→ **Source document**
──────────
7 Historical Novels Set in The Pacific Northwest by Keyna Krow
The damp mossy woods of the coast, the high desert, and the snow jagged mountain ranges dividing the two—these are part of what makes the pacific northwest big and messy, and fertile ground for literary work. Leyna Krow, author of Fire Season, recommends novels that take place in Oregon, Washington, and Canada because she, like many readers, appreciates a different kind of Western novel.
“I like the surprise of it, and the thought of people buying the book assuming it is about rugged men on the range with their guns and instead getting a future-seeing woman in a city, armed with only her considerable wits.”
Essays:
“Being a Public Librarian Can Be Dangerous Work, Why Don’t We Acknowledge That?” by Amanda Oliver
In the year’s most popular essay, Oliver, a former librarian, debunks the romanticization of libraries—both what they are, and whom they serve. While public libraries are culturally understood to be warm, safe spaces for intellectual and artistic exploration, many have become safe havens for marginalized, and often unhoused communities—reflecting the larger cultural neglect that vulnerable populations feel across America.
“How many times had I been called a bitch that week? Five times? Ten? I knew meeting aggression with aggression rarely ended well, but here I was.”
“One of the Earliest Science Fiction Utopias Was a Protest Against Patriarchy” by Tanya Agathocleous
Over 100 years ago, Bengali Muslim writer Rokeya Hossain wrote about a world run by women and fueled by solar power. In this essay, Tanya Agathocleous examines both the personal circumstances that shaped Hossain’s worldview, and the contemporary socio-political context.
“Her father had four wives, favored education for his sons but not his daughters, and imposed purdah: a Muslim practice, also employed in some Hindu communities, where womenlive in separate quarters to conceal themselves from men.”
──────────
→ **Exercise tasks**
1. Condense the paragraph beginning "In the year's most popular essay" from the excerpt on novels and essays into two shorter sentences that keep its main facts.
2. Continue the excerpt on novels and essays from the point where it stops.

→ **Supplied data**
──────────
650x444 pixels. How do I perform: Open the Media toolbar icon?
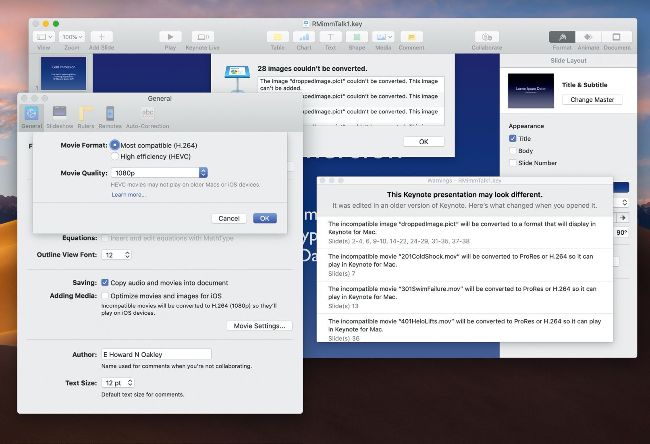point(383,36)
──────────
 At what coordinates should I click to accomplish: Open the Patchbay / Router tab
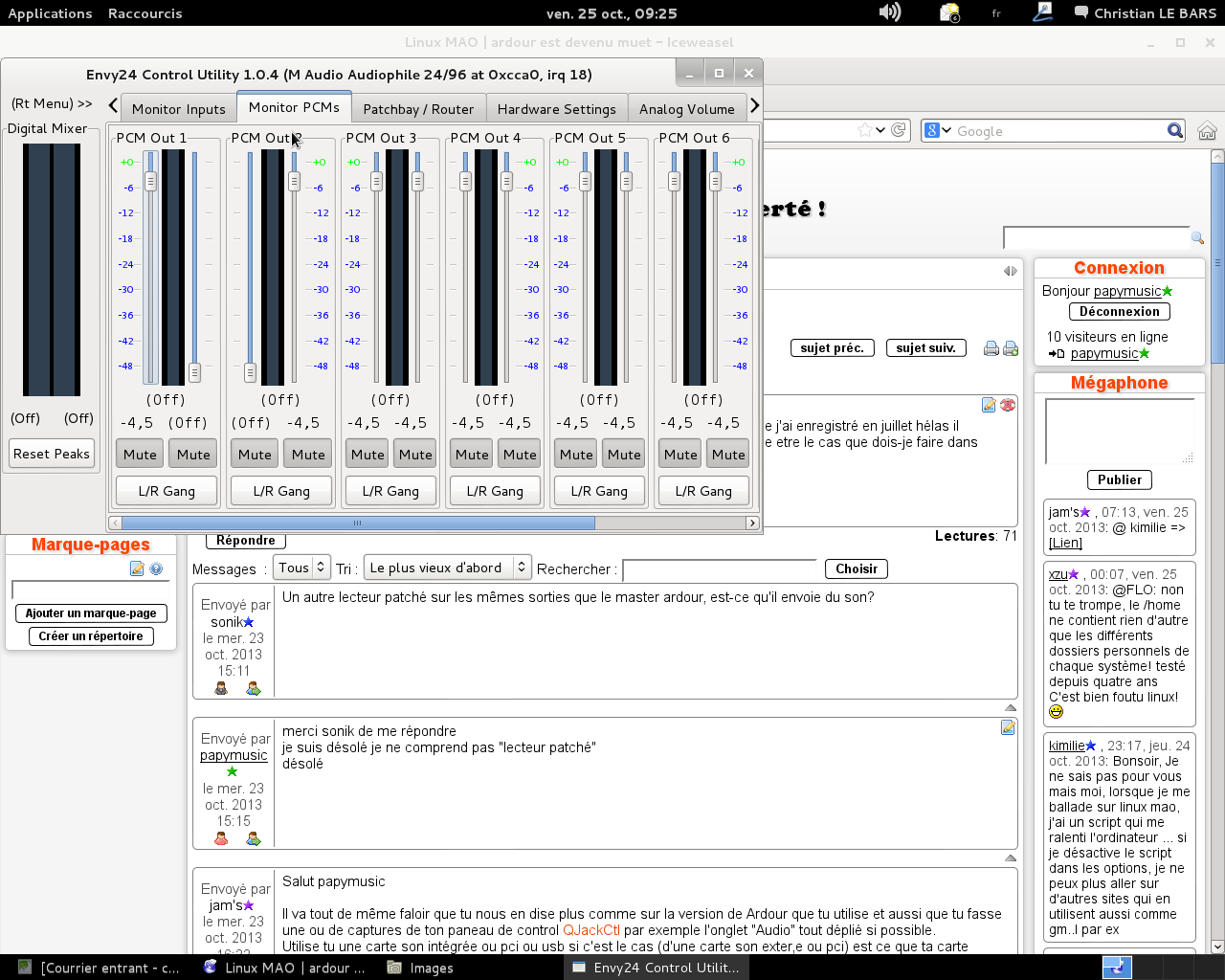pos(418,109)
──────────
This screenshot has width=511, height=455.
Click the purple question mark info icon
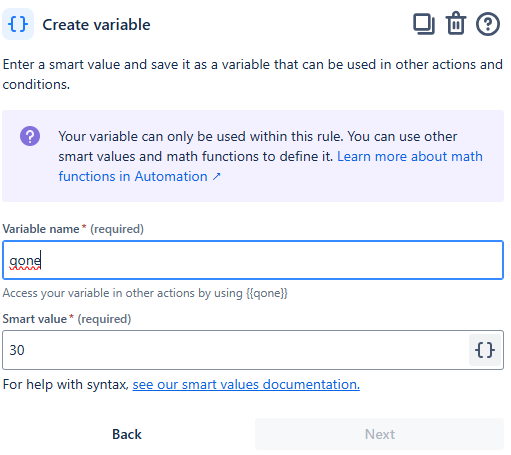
──────────
→ **Responses**
1. In the year's most popular essay, former librarian Oliver challenges romanticized ideas about what libraries are and whom they serve. Public libraries are seen as warm, safe places for intellectual and artistic exploration, but many now shelter marginalized and often unhoused people, which reflects the wider neglect that vulnerable populations feel across America.

2.
“‘Severance,’ ‘Severance’, and the Dissociative Demands of Office Labor” by Rebecca Ackermann
A novel and a TV series bearing the same name also happen to tell similar stories about capitalism. It’s a tale as old as time as Rebecca Ackermann weaves her personal journey moving beyond life as an overworked, underappreciated dead-eyed corporate worker. Such is life for so many, under capitalism, but it’s imperative that we remember that life is better when we manage to make work work for us—not the other way around.
“There are infinite reasons to leave a job, but I remember the collective turning point as the day my coworkers and I stepped out of our friendly work personas and into our full humanity.”
“Taylor Swift’s ‘All Too Well’ Helped Me See the Full Story of My Relationship” by Lauren Hutton
When Taylor Swift’s re-recorded Red (Taylor’s Version) came out only 3 weeks after Lauren Hutton’s boyfriend broke up with her, blindsiding her after four years, Hutton found solace in the lyrics—darker, angrier, more scathing—and in the new understanding Swift seemed to carry about a relationship that was never really healthy.
“This original version, before it was made palatable for radio playtimes and social discourse, contained all of Taylor’s hurt. It let her lay the blame in the open and present a fuller story, one that’s more complicated than a singular disappointment or the sting of goodbye.”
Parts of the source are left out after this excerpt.